Vi congratulate con Alfredo, che ha furbescamente marchiato il vetro con l’impronta di entrambe le mani e spedite frettolose figli e nipoti nella radura, tutti equipaggiati alla stregua di Peppa (Pig) ed eccitati al proposito di rotolarsi nel fango, dando possibilmente il peggio di sé.
Mario conduce le giubbe blu delle Elementari, Alfredo le mantelline rosse dell’Asilo. 
Osservandoli marciare verso i torbidi oceani, sorrido ansiosa al ricordo delle candide palle di neve…
Anita & Co., dopo essersi scambiate strilli di approvazione alla vista delle nuove fiammanti e profumate Convers dai fiori hawaiani, e aver sollevato il capo a guardare fuori, e poi di nuovo giù lentamente le scarpe, hanno al volo concordato di sbracarsi sul solito divanetto bianco per commentare il freddo di fuori dal caldo di dentro, rosicchiando fragranti ciambelline alla vaniglia.
La delegazione di Biella, preoccupata, mi chiede che fine abbia fatto Orso e io, stando al gioco, faccio finta di non vederlo sgattaiolare sotto i tavoli, con la salopette ricolma di quelle stesse ciambelline che, in men che non si dica, si sono evaporizzate tra i tavoli fumanti di thè al gelsomino e gugliate di Coloris 4508.
Avete fatto crescere i rami a punto erba sulle vostre tele e siete impazienti di colorare quel marrone così spento e triste. 
Serpeggiano ansia e preoccupazione all’idea di usare un mulinè sfumato. 
Chiedo incredula… Perchè?! e apprendo che la vicina di casa della zia paterna della cugina della vostra amica vi ha raccontato quanto sia terribilmente difficile. Pare anche che, dopo averlo comunicato su Fb con una faccina lacrimosa, tutta la penisola ci abbia creduto.
Il dubbio mi assale, perchè ci vuole troooppa forza per sfuggire alle trappole delle rete… 
Poi sollevo le spalle come fa Alfredo quando gli ordino di andare a lavarsi i denti e suggerisco di non badare all’ansia: basterà non piegare il filo in due. 
Tagliate una gugliata di 45 cm circa, affiancate due fili, rispettando la medesima sequenza di colore, e dimenticatevi di avere in mano uno sfumato.
Partiamo con dei rilassanti punti lanciati. 
La musica New Age che sgorga dallo stereo agevolerebbe il rilassamento, ma il rumore di fondo è troppo alto. 
L’anima gemella di Anita capisce al volo e caccia un urlo che ammutolisce tutte.
Iniziamo a ricamare.
I rami a sinistra evocano le fronde della Forsitzia, i cui fiori sono evidenziati con dei piccoli tratti. Usciamo con l’ago sul dritto dove essi compaiono sul ramo e semplicemente portiamo l’ago al termine più esterno del tratto, senza preoccuparci di saltare sopra al ramo e abbondando, piuttosto che risparmiando.

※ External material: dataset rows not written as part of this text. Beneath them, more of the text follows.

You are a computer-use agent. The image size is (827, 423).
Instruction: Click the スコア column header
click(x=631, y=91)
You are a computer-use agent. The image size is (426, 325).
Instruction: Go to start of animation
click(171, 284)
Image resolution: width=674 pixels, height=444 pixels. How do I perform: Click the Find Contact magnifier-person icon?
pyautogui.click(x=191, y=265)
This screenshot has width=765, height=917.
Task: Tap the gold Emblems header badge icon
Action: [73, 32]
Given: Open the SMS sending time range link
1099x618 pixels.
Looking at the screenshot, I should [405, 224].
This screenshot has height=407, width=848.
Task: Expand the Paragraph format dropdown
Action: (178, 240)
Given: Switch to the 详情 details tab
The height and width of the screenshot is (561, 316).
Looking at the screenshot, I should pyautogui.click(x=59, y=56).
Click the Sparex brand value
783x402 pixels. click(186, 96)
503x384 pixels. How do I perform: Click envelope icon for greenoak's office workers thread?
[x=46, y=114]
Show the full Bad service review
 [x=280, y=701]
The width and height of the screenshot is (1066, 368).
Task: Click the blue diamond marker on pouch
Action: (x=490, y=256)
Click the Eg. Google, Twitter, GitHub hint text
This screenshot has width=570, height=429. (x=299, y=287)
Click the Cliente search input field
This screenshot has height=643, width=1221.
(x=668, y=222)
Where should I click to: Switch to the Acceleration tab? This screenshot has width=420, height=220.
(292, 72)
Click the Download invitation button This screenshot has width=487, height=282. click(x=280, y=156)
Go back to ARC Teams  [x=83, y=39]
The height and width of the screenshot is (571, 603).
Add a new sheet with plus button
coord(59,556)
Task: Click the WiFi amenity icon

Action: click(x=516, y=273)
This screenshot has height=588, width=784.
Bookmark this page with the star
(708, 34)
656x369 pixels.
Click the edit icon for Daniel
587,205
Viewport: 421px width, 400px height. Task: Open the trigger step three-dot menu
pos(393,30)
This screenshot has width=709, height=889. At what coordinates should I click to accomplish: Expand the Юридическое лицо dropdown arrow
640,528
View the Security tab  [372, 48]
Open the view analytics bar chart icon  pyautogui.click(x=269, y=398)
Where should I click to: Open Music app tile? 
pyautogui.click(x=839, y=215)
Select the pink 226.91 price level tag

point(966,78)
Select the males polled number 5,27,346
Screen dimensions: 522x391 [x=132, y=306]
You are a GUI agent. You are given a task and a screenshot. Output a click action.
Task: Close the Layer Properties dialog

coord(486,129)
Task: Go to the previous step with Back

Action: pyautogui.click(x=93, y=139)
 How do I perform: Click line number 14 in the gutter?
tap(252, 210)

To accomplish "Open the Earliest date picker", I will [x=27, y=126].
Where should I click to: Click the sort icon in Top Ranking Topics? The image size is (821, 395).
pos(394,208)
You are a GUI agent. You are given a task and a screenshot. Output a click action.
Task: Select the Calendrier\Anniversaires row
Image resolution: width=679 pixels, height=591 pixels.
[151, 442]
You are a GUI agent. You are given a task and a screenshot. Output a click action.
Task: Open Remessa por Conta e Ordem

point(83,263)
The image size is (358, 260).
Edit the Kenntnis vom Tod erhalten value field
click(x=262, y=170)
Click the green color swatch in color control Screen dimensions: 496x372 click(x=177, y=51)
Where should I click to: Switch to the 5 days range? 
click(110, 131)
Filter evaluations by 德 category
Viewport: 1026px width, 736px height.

L’enorme vantaggio degli sfumati è che, a mano a mano che si procede con i fiori, il filo muterà e sullo stesso ramo fioriranno boccioli più chiari e più scuri, che renderanno il ramo interessante, donandogli anche una certa tridimensionalità.
No! Nel procedere col ricamo, non dobbiamo affidarci al campione fotografato sulla brochure! L’obiettivo non è ottenere la stessa sequenza dell’immagine.
Iniziate come vi capita, con il primo colore della gugliata che vi trovate in mano. Vi assicuro che la resa finale sarà assolutamente la stessa, nonostante l’originalità del vostro pezzo.
Certo ora inizia la nostra prima grande sfida: il temibile nodino terribile.
Da ricamare là dove vediamo il puntino, aggiungendone quanti ne vorrete.
Chiamo Anita in soccorso, perchè mi chiedono qualche foto ricordo del punto, e annodare e fotografare contemporaneamente si può fare solo lanciando in aria in lavoro, augurandosi che l’ago entri dove deve entrare, oppure governandolo con facoltà extrasensoriali che purtroppo non possiedo.
Dunque lasciatevi guidare dalle lisce manine della mia modella…

Esco sul dritto nel punto in cui dobbiamo piazzare il nostro nodino e tengo, con la mano sinistra, il filo in tensione. Appoggio l’ago sul filo e carico tre avvolgimenti. L’indice della mano destra, se tenuto opportunamente sulla punta dell’ago, aiuterà a non perdere gli avvolgimenti e, di conseguenza, a non peccare di parolaccia.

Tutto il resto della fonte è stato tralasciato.